Cuando ya estaba borracha de amor y emoción, Ricardo tuvo que poner la guinda al postre, al mostrarle Júpiter y varios de sus satélites, a todo color…Salió tambaleando y pidiéndole al padre algo de zumo. Había gastado toda la glucosa que tenía en la sangre. Sentía mareos y experimentaba algunas fotopsias que probablemente añadieron más confusión a su mente, colmada de sensaciones y pensamientos extremos. Siguió toda la noche con mucha hambre, hablando cada vez más, con todos. Su padre no podía aguantar la risa y el gozo. Se sintió emocionado de ver a su hija vivir con tanta intensidad.

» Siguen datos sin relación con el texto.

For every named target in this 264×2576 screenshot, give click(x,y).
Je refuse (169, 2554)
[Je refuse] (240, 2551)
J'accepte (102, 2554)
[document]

Después de tantas sensaciones, se acercó al grupillo de chavales jóvenes, estudiantes de física algo jipis, que eran de la sección de estrellas variables de la Agrupación Astronómica Albireo. Combinaban técnicas psicológicas basadas en la percepción humana, para estudiar el brillo aparente de las estrellas que habían elegido y que llevaban siguiendo desde hacía meses. Una de ellas era la estrella Algol. Rebeca sólo quiso deleitarse con lo que los chicos le contaron sobre la importancia de la observación amateur en este campo de la astronomía.

Ya era tarde para una niña y su papá le dijo que era hora de volver. Tras despedirse de todos y de haber experimentado la magia más increíble que había podido soñar, volvió por donde vino. Por la oscuridad de la carretera que la devolvía a la mundanal corona metropolitana de la ciudad. Pasó por La Puebla, Coria, Gelves, y luego por la S-30 hasta alcanzar el Parque Alcosa. Volver a vivir subyugada por las luces de la ciudad le pareció un suplicio y una vulgaridad. Las calles de Alcosa le parecieron aburridas y mediocres, como sus ciudadanos, sólo interesados por lo inmediato, por lo banal y lo puramente humano. ¡Qué triste se sintió Rebeca aquél sábado! Cuánto echó de menos aquél maravilloso espectáculo donde pudo mirar al infinito. Y lo peor de todo…¿Con quién iba a compartir sus sentimientos? Su padre no sabía que había metido a Rebeca en un gran aprieto. ¿Cómo se puede sostener la vista ante la mirada de Dios durante un instante y después volver a su casa como si nada hubiera pasado?

A partir de ahora, su vida sería más difícil. No sólo había intuido que era diferente. Estaba embargada por preocupaciones que le absorbían profundamente. Se sentía inundada por sentimientos que raptaban su alma y la transportaban a atalayas inalcanzables para otros. A partir de ese día, había constatado que ella era diferente y que eso no tenía remedio alguno. Demasiado diferente…pero aquella noche, la oscuridad la había iluminado. Empezaba a vislumbrar un camino, su camino.